Monday, June 30, 2014

Finding Seashells Like Peace

—Poems by B.Z. Niditch, Brookline, MA
—Photos by Denise Flanigan


Your poetry lines
my bookcase
near German lieder
from Schubert
as I have my bagel
and dessert,
you wrote about Hegel,
and you were Jewish
in exile at Paris
with quotes and words
that embarrass,
in dark hallways
you compose
art songs and music
with the universal critic
deeply inside of you,
hating war as a curse
your verses, Heinrich
I always reach for.



Who wants those sands
or rocks in a soldier's boot
by sending again
our troops
to foreign lands
when our voices
cry out for the poor
the last thing we need
is another war,
here at the ocean
we teach swimming as fun
and to care for others
under the first light sun,
we need an intervention
a mention of social justice
not to be betrayed
by standing armies,
as we eat our oranges
and sleep here
on our sands' beach
we are finding sea shells
like peace in our hands
within our reach.

(St. John of the Cross, born June 1542)
I cannot sleep
as I toss and turn
even with red wine
last night before bed
only the pure words
in Spanish translation
of St.

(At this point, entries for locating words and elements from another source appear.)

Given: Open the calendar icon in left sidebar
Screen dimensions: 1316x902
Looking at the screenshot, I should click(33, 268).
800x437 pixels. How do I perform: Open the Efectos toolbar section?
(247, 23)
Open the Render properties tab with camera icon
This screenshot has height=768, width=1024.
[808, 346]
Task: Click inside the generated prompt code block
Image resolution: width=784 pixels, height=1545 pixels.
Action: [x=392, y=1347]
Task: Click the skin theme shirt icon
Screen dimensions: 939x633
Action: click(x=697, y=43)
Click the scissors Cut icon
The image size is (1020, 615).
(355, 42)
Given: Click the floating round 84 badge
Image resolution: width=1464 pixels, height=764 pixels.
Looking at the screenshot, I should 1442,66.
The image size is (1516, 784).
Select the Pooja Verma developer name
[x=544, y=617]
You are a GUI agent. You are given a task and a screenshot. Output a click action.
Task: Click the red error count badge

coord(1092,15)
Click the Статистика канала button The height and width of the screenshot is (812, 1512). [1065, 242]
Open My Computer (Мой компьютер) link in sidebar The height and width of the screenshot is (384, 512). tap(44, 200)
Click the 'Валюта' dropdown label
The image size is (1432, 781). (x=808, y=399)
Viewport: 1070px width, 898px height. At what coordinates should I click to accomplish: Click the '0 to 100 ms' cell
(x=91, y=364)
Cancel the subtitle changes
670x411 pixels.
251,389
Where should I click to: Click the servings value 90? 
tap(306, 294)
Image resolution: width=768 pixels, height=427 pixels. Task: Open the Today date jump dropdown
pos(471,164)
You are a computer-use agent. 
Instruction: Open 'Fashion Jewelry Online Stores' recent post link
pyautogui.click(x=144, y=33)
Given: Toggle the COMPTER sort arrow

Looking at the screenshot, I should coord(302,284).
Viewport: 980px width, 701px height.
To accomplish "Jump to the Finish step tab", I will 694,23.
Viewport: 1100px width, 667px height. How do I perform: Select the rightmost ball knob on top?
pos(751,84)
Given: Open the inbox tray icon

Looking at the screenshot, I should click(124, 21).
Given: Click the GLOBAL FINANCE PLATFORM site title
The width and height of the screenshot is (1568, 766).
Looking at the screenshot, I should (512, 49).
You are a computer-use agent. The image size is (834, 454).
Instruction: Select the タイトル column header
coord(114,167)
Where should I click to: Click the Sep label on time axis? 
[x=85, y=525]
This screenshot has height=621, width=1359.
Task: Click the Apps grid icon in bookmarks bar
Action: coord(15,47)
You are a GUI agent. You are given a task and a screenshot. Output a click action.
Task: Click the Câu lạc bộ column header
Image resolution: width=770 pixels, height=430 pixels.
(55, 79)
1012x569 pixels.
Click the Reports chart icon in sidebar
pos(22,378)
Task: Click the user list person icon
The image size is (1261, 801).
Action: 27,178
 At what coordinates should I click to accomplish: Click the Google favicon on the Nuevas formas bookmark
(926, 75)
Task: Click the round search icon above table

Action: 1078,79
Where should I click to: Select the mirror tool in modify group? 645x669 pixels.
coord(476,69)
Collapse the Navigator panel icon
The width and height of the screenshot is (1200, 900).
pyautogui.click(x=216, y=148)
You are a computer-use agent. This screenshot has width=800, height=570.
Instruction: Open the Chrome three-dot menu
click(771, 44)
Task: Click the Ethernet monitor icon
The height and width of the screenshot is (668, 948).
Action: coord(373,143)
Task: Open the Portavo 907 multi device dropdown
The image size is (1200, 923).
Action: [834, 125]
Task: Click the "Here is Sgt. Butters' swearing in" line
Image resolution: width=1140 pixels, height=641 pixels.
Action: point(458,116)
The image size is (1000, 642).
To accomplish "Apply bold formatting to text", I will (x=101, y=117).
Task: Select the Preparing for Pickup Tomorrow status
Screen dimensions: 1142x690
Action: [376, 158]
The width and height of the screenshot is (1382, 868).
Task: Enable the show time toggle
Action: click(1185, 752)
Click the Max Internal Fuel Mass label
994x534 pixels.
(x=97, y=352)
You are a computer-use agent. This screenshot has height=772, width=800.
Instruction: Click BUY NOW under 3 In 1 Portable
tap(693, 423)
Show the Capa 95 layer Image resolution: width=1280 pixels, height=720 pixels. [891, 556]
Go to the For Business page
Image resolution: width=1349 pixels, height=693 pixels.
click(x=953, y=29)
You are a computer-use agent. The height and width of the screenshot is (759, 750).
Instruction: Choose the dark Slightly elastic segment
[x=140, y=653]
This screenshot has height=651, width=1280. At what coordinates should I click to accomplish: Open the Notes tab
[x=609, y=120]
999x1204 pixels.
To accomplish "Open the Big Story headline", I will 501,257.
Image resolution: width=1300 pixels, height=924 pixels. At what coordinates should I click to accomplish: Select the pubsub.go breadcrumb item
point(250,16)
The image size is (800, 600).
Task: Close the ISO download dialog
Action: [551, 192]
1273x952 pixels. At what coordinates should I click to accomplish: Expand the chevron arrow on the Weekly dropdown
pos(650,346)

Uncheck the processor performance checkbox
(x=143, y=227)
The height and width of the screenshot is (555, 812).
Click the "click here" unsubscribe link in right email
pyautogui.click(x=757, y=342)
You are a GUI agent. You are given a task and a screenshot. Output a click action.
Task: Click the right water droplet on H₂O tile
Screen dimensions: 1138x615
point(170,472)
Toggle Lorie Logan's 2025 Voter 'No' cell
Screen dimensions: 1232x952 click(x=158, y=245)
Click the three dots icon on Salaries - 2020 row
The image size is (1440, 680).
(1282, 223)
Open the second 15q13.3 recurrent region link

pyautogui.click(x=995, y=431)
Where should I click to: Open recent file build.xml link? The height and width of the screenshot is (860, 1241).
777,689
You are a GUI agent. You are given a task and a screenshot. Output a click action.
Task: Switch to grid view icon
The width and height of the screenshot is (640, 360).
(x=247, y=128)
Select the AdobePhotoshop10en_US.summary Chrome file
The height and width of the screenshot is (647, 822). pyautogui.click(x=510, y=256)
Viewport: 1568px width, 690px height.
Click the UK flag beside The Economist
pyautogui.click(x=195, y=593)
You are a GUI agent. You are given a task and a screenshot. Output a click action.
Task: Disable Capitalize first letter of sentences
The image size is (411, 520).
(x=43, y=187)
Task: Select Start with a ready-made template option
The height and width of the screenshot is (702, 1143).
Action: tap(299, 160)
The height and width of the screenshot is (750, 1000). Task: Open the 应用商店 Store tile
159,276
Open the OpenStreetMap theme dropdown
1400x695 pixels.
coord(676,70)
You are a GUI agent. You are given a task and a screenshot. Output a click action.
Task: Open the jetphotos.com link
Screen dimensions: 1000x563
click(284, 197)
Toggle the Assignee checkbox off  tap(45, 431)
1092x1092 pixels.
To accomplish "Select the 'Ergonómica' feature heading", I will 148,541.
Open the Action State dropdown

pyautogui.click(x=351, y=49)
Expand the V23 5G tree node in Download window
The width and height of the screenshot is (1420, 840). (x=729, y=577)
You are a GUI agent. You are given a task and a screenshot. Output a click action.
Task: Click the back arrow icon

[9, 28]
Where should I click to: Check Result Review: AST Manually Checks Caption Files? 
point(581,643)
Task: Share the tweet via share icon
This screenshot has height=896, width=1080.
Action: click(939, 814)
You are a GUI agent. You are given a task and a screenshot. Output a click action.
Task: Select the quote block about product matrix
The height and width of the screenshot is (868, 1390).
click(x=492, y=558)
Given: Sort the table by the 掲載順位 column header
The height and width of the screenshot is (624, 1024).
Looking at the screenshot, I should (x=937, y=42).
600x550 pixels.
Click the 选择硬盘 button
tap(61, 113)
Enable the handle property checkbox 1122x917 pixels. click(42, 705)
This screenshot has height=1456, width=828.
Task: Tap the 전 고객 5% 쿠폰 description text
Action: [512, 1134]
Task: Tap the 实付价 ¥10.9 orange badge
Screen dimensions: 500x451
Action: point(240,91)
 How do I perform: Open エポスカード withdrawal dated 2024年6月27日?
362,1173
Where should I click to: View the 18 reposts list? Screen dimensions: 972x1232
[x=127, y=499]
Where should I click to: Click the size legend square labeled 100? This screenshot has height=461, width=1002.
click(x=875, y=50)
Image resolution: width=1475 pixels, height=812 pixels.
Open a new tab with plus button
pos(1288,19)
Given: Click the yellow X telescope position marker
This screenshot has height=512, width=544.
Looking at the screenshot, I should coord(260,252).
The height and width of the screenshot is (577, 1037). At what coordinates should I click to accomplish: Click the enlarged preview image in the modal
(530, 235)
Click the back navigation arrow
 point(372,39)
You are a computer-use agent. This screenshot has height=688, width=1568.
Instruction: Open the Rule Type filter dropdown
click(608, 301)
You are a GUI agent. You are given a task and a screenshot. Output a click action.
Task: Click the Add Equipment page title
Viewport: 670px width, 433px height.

John of the Cross,
with his ineffable poetry
gives me peace
and divine elation,
awakening by dawn
with a perpetual dream
of my rowing on a kayak
and my face floating on
jumbled waves
on the lake
by baby Anabella
the new baby swan.


By the sea's white earth
writing off the Cape
the sea wind
rips your blanket
along the water's surf,
with the volume on
you twitter
like shore birds
in a foreign tongue
combing the beach
seeing ideas
at first light
and sway at the breeze
trying to read
your last revision,
when sounds as air waves
encourage the language
of the tides
which floats and rises
in dawning imagination
by the gulls' silence.


With a childhood path
to an island
of memory opening
from secretive eyes
known to shadows
entrapped by earth,
sky and ocean,
deserted from questions
and forgotten answers,
wanting to live again
along the shore's solitude
confessing the past
mesmerized by absence
of this surrounding nature
of exotic birds and fauna
a paradise without clouds
listening to a sea
of my own voice.


Waiting to jam
on Joy Street
where I once hid
after recovering
from the Red Scare
at the Garrison school
and marched for peace
with Denise Levertov
here to play
first jazz violin
yet feeling like
history is in my hand
as I meet a survivor
of the Lincoln Brigade
who fixes
the sound system
when a sudden rain
like pawns
on the chessboard
of my life invades
its liquid drops
during my
vaporous solo
over a wave
of sensation
at an open space
by revolutionary graves
on Boston's Esplanade
though my flesh murmurs,
the fiddle is ready
for a firestorm of song
music moves my life
involving my past.


Today's LittleNip:

A poet may be both God's rebel and saint.